Een uurtje collecteren laatst in mijn eigen straat bracht mij tot de troostrijke constatering dat het overal hetzelfde is. Bij elk gezin met kinderen was de hal een troep, met te veel jassen, lang niet allemaal netjes aan een hangertje. Schoenen vóór het schoenenrek in plaats van erop, alsof Sinterklaas al verwacht werd. Speelgoed, sportspullen, enzovoort. ‘Er wordt hier geleefd!’ schreeuwde elke hal eufemistisch.

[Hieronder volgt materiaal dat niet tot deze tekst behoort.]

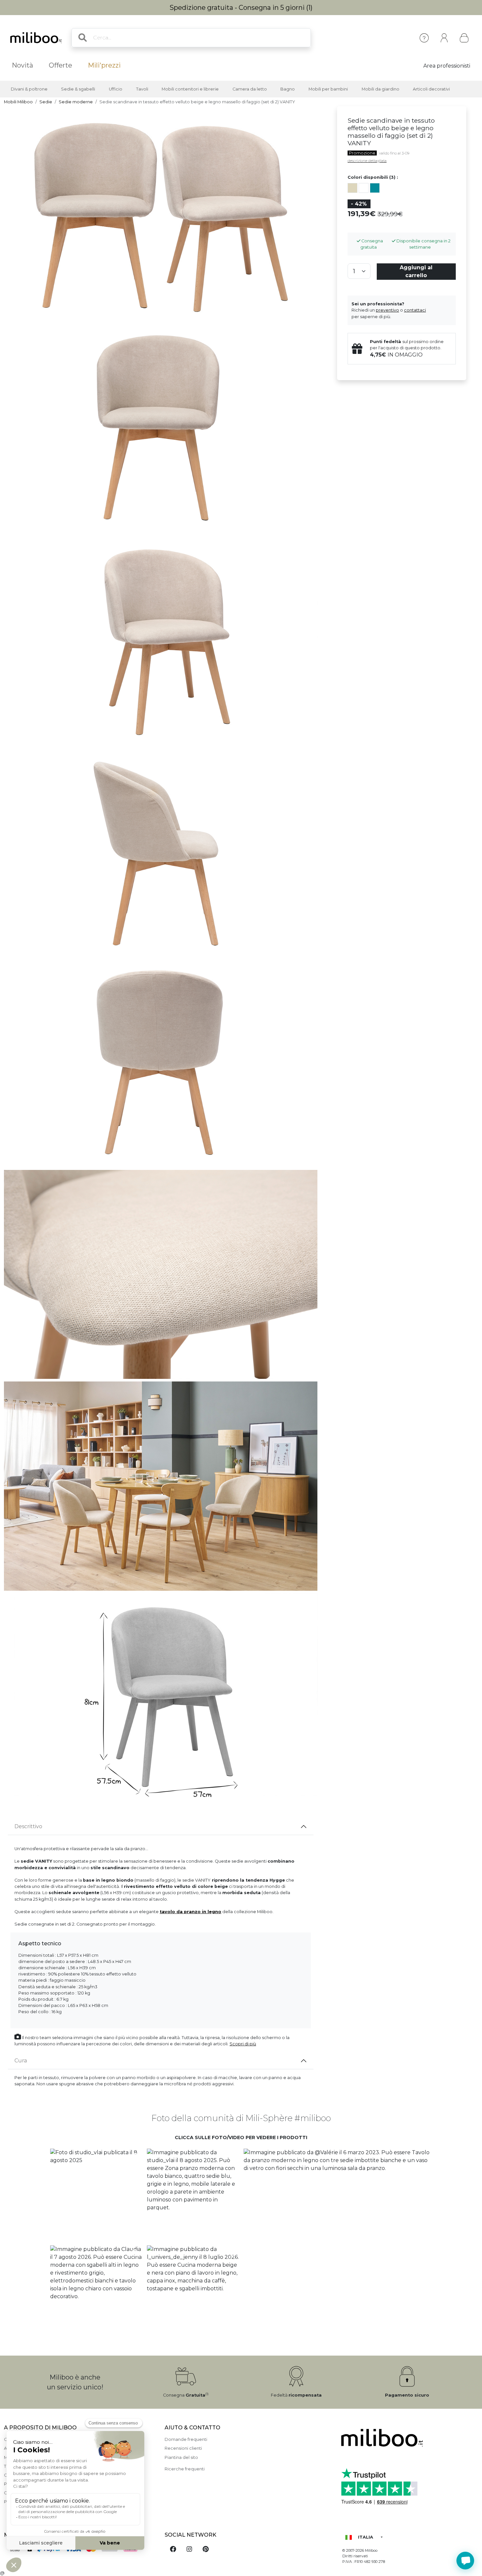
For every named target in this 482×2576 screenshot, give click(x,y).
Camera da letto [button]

Elke keer als ik thuis een nieuw slim opruimplan bedenk, roept mijn zoon spottend ‘bakjes op de trap!’ Ooit leek het zo makkelijk en logisch: ieder kind kreeg een bak in een eigen kleur die ik op de trap zette. Daarin verzamelde ik ( en zij, was het einddoel) de hele dag wat rondslingerde, zoals opladers, losse bladen schoolwerk, oortjes, haarelastiekjes. En dan namen ze hun bak ’s avonds mee naar boven en de volgende ochtend weer leeg mee terug naar beneden. Tot zover het plan. Heeft nooit gewerkt.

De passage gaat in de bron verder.